===== Information shown =====

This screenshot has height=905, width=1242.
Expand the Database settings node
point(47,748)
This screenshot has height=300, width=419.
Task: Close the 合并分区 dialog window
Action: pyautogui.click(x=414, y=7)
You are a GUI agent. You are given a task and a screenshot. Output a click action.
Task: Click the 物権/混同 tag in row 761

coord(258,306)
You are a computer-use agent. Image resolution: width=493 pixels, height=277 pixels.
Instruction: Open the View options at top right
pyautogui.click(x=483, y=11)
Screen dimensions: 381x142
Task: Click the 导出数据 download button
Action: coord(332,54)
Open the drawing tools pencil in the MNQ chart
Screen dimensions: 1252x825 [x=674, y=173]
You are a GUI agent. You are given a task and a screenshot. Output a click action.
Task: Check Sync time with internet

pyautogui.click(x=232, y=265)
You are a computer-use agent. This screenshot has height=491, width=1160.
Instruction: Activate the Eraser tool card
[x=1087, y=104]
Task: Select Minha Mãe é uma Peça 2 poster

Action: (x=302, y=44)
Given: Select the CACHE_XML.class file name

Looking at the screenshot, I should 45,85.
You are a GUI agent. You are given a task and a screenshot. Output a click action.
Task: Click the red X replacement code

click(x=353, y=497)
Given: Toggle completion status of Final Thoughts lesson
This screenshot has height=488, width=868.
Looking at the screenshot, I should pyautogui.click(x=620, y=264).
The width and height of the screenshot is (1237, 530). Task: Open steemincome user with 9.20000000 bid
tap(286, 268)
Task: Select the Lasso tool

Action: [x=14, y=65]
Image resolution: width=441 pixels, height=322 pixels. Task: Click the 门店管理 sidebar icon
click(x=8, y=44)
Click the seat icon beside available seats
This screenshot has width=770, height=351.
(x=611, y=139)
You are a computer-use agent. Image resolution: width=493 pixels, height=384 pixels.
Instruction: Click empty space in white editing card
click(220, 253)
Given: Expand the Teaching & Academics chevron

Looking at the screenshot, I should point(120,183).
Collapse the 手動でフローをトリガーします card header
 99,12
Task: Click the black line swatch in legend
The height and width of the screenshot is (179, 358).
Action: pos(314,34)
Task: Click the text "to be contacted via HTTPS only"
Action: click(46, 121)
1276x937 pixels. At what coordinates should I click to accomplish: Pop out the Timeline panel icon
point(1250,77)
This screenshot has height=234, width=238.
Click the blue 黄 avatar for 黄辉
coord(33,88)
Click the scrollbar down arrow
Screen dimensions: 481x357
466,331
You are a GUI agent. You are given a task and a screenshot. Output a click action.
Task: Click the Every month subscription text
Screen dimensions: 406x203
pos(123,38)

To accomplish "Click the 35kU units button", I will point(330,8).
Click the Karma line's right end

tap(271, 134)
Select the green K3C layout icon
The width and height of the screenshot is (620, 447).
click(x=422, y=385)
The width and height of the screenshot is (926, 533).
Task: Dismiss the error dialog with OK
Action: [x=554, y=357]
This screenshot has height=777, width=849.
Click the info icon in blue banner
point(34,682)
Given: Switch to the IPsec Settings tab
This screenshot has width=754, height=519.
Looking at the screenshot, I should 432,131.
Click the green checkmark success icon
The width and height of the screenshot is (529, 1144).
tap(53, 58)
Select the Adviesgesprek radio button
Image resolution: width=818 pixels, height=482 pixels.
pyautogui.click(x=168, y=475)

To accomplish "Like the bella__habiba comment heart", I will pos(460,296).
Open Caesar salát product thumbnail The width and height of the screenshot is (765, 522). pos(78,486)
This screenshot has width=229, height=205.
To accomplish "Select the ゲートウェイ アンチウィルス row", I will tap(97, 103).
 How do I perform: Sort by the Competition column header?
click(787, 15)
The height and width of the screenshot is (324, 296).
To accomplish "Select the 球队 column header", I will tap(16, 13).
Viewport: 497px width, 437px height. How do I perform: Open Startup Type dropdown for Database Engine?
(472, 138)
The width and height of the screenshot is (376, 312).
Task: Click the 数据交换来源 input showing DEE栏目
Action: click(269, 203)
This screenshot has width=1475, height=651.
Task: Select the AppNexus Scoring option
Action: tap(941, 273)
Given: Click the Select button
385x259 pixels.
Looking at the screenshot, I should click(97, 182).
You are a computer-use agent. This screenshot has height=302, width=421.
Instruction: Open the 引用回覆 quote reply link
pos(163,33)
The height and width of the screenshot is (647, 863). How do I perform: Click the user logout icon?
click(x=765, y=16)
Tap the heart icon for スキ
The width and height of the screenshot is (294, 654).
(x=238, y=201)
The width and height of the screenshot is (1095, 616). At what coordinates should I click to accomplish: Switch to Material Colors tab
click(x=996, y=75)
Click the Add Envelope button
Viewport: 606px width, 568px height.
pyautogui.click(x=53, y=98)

=====

• **What you need to do**: Copy each line of the preceding data that contains the string "computer".

• **Task output**:
You are a computer-use agent. Image resolution: width=493 pixels, height=277 pixels.
You are a computer-use agent. This screenshot has height=491, width=1160.
You are a computer-use agent. Image resolution: width=493 pixels, height=384 pixels.
You are a computer-use agent. This screenshot has height=302, width=421.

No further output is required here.